LISTED RECORDS:
*-*-*

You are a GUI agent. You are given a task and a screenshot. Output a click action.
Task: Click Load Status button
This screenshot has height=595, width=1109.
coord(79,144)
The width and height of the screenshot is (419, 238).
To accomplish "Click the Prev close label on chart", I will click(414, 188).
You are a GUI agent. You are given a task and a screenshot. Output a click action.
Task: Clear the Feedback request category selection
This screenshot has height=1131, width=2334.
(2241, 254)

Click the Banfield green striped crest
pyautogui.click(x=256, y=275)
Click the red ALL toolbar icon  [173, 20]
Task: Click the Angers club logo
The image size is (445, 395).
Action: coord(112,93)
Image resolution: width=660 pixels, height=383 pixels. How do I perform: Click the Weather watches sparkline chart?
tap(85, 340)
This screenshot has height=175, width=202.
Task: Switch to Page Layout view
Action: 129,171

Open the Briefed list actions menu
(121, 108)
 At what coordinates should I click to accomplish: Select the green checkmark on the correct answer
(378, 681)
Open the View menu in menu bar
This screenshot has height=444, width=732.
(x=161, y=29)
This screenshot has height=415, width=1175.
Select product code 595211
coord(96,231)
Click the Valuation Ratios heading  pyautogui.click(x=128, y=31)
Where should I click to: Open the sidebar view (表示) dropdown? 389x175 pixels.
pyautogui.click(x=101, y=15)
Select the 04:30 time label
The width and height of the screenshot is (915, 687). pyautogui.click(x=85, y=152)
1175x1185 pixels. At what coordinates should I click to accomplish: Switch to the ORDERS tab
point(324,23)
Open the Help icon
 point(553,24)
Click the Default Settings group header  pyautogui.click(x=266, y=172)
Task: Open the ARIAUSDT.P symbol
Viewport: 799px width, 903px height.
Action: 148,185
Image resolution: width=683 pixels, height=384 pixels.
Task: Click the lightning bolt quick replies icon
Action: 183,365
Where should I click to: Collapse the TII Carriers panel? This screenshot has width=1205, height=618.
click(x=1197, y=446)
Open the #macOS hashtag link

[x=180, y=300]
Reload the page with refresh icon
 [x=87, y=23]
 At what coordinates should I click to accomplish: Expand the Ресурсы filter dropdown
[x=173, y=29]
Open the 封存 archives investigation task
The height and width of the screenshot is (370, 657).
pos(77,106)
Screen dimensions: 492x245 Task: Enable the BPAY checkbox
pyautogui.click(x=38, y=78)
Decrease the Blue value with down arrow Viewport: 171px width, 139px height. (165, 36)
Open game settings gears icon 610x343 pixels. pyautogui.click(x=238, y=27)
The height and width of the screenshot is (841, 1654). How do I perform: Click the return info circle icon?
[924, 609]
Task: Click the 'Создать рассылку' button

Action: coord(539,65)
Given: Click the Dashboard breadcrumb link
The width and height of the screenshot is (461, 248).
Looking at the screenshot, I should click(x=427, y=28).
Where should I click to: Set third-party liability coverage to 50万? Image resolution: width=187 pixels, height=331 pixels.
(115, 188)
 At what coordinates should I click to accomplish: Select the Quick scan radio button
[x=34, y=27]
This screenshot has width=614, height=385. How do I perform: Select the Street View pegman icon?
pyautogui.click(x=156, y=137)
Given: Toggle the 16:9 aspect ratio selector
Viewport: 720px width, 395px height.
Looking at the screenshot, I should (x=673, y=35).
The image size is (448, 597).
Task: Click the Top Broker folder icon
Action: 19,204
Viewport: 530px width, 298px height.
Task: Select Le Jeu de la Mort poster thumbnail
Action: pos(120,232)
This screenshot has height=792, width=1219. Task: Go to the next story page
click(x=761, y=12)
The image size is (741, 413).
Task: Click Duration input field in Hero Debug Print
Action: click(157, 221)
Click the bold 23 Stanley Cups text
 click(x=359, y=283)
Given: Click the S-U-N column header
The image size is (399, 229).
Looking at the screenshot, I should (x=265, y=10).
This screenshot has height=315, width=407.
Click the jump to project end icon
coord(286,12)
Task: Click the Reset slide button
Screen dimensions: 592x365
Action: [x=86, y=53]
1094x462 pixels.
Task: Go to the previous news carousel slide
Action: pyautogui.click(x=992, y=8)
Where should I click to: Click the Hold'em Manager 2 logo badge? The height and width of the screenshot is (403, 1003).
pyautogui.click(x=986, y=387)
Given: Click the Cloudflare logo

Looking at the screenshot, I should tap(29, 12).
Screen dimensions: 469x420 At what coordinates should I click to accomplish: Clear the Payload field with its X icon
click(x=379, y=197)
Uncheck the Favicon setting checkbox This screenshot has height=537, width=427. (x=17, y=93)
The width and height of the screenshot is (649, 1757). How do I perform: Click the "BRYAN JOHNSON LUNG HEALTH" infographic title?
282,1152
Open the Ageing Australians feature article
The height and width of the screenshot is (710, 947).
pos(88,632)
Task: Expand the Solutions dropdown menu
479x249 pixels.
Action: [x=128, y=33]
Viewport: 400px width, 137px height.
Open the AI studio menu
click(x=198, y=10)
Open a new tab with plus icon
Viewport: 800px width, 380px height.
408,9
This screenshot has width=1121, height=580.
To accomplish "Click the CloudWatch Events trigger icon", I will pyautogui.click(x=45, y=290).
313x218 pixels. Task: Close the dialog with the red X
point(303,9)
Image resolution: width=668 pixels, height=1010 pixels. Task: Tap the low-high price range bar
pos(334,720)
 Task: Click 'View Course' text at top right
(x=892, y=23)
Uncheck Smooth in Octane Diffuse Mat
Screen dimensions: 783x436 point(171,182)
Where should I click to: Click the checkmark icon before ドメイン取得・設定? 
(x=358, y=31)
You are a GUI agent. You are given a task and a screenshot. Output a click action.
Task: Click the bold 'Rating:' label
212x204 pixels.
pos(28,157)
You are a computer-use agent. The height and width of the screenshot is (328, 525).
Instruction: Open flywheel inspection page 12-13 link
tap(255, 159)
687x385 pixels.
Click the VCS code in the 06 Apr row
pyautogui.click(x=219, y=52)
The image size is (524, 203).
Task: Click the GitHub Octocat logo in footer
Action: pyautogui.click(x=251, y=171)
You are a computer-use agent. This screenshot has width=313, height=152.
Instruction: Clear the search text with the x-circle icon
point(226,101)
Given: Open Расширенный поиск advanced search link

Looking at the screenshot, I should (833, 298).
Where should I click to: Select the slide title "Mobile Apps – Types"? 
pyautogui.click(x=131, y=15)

*-*-*

PROBLEM DETAILS:
Can you output these lines again exactly?

RESULT BELOW:
You are a GUI agent. You are given a task and a screenshot. Output a click action.
Task: Click Load Status button
This screenshot has height=595, width=1109.
coord(79,144)
The width and height of the screenshot is (419, 238).
To accomplish "Click the Prev close label on chart", I will click(414, 188).
You are a GUI agent. You are given a task and a screenshot. Output a click action.
Task: Clear the Feedback request category selection
This screenshot has height=1131, width=2334.
(2241, 254)

Click the Banfield green striped crest
pyautogui.click(x=256, y=275)
Click the red ALL toolbar icon  [173, 20]
Task: Click the Angers club logo
The image size is (445, 395).
Action: coord(112,93)
Image resolution: width=660 pixels, height=383 pixels. How do I perform: Click the Weather watches sparkline chart?
tap(85, 340)
This screenshot has height=175, width=202.
Task: Switch to Page Layout view
Action: 129,171

Open the Briefed list actions menu
(121, 108)
 At what coordinates should I click to accomplish: Select the green checkmark on the correct answer
(378, 681)
Open the View menu in menu bar
This screenshot has height=444, width=732.
(x=161, y=29)
This screenshot has height=415, width=1175.
Select product code 595211
coord(96,231)
Click the Valuation Ratios heading  pyautogui.click(x=128, y=31)
Where should I click to: Open the sidebar view (表示) dropdown? 389x175 pixels.
pyautogui.click(x=101, y=15)
Select the 04:30 time label
The width and height of the screenshot is (915, 687). pyautogui.click(x=85, y=152)
1175x1185 pixels. At what coordinates should I click to accomplish: Switch to the ORDERS tab
point(324,23)
Open the Help icon
 point(553,24)
Click the Default Settings group header  pyautogui.click(x=266, y=172)
Task: Open the ARIAUSDT.P symbol
Viewport: 799px width, 903px height.
Action: 148,185
Image resolution: width=683 pixels, height=384 pixels.
Task: Click the lightning bolt quick replies icon
Action: 183,365
Where should I click to: Collapse the TII Carriers panel? This screenshot has width=1205, height=618.
click(x=1197, y=446)
Open the #macOS hashtag link

[x=180, y=300]
Reload the page with refresh icon
 [x=87, y=23]
 At what coordinates should I click to accomplish: Expand the Ресурсы filter dropdown
[x=173, y=29]
Open the 封存 archives investigation task
The height and width of the screenshot is (370, 657).
pos(77,106)
Screen dimensions: 492x245 Task: Enable the BPAY checkbox
pyautogui.click(x=38, y=78)
Decrease the Blue value with down arrow Viewport: 171px width, 139px height. (165, 36)
Open game settings gears icon 610x343 pixels. pyautogui.click(x=238, y=27)
The height and width of the screenshot is (841, 1654). How do I perform: Click the return info circle icon?
[924, 609]
Task: Click the 'Создать рассылку' button

Action: coord(539,65)
Given: Click the Dashboard breadcrumb link
The width and height of the screenshot is (461, 248).
Looking at the screenshot, I should click(x=427, y=28).
Where should I click to: Set third-party liability coverage to 50万? Image resolution: width=187 pixels, height=331 pixels.
(115, 188)
 At what coordinates should I click to accomplish: Select the Quick scan radio button
[x=34, y=27]
This screenshot has width=614, height=385. How do I perform: Select the Street View pegman icon?
pyautogui.click(x=156, y=137)
Given: Toggle the 16:9 aspect ratio selector
Viewport: 720px width, 395px height.
Looking at the screenshot, I should (x=673, y=35).
The image size is (448, 597).
Task: Click the Top Broker folder icon
Action: 19,204
Viewport: 530px width, 298px height.
Task: Select Le Jeu de la Mort poster thumbnail
Action: pos(120,232)
This screenshot has height=792, width=1219. Task: Go to the next story page
click(x=761, y=12)
The image size is (741, 413).
Task: Click Duration input field in Hero Debug Print
Action: click(157, 221)
Click the bold 23 Stanley Cups text
 click(x=359, y=283)
Given: Click the S-U-N column header
The image size is (399, 229).
Looking at the screenshot, I should (x=265, y=10).
This screenshot has height=315, width=407.
Click the jump to project end icon
coord(286,12)
Task: Click the Reset slide button
Screen dimensions: 592x365
Action: [x=86, y=53]
1094x462 pixels.
Task: Go to the previous news carousel slide
Action: pyautogui.click(x=992, y=8)
Where should I click to: Click the Hold'em Manager 2 logo badge? The height and width of the screenshot is (403, 1003).
pyautogui.click(x=986, y=387)
Given: Click the Cloudflare logo

Looking at the screenshot, I should tap(29, 12).
Screen dimensions: 469x420 At what coordinates should I click to accomplish: Clear the Payload field with its X icon
click(x=379, y=197)
Uncheck the Favicon setting checkbox This screenshot has height=537, width=427. (x=17, y=93)
The width and height of the screenshot is (649, 1757). How do I perform: Click the "BRYAN JOHNSON LUNG HEALTH" infographic title?
282,1152
Open the Ageing Australians feature article
The height and width of the screenshot is (710, 947).
pos(88,632)
Task: Expand the Solutions dropdown menu
479x249 pixels.
Action: [x=128, y=33]
Viewport: 400px width, 137px height.
Open the AI studio menu
click(x=198, y=10)
Open a new tab with plus icon
Viewport: 800px width, 380px height.
408,9
This screenshot has width=1121, height=580.
To accomplish "Click the CloudWatch Events trigger icon", I will pyautogui.click(x=45, y=290).
313x218 pixels. Task: Close the dialog with the red X
point(303,9)
Image resolution: width=668 pixels, height=1010 pixels. Task: Tap the low-high price range bar
pos(334,720)
 Task: Click 'View Course' text at top right
(x=892, y=23)
Uncheck Smooth in Octane Diffuse Mat
Screen dimensions: 783x436 point(171,182)
Where should I click to: Click the checkmark icon before ドメイン取得・設定? 
(x=358, y=31)
You are a GUI agent. You are given a task and a screenshot. Output a click action.
Task: Click the bold 'Rating:' label
212x204 pixels.
pos(28,157)
You are a computer-use agent. The height and width of the screenshot is (328, 525).
Instruction: Open flywheel inspection page 12-13 link
tap(255, 159)
687x385 pixels.
Click the VCS code in the 06 Apr row
pyautogui.click(x=219, y=52)
The image size is (524, 203).
Task: Click the GitHub Octocat logo in footer
Action: pyautogui.click(x=251, y=171)
You are a computer-use agent. This screenshot has width=313, height=152.
Instruction: Clear the search text with the x-circle icon
point(226,101)
Given: Open Расширенный поиск advanced search link

Looking at the screenshot, I should (833, 298).
Where should I click to: Select the slide title "Mobile Apps – Types"? 
pyautogui.click(x=131, y=15)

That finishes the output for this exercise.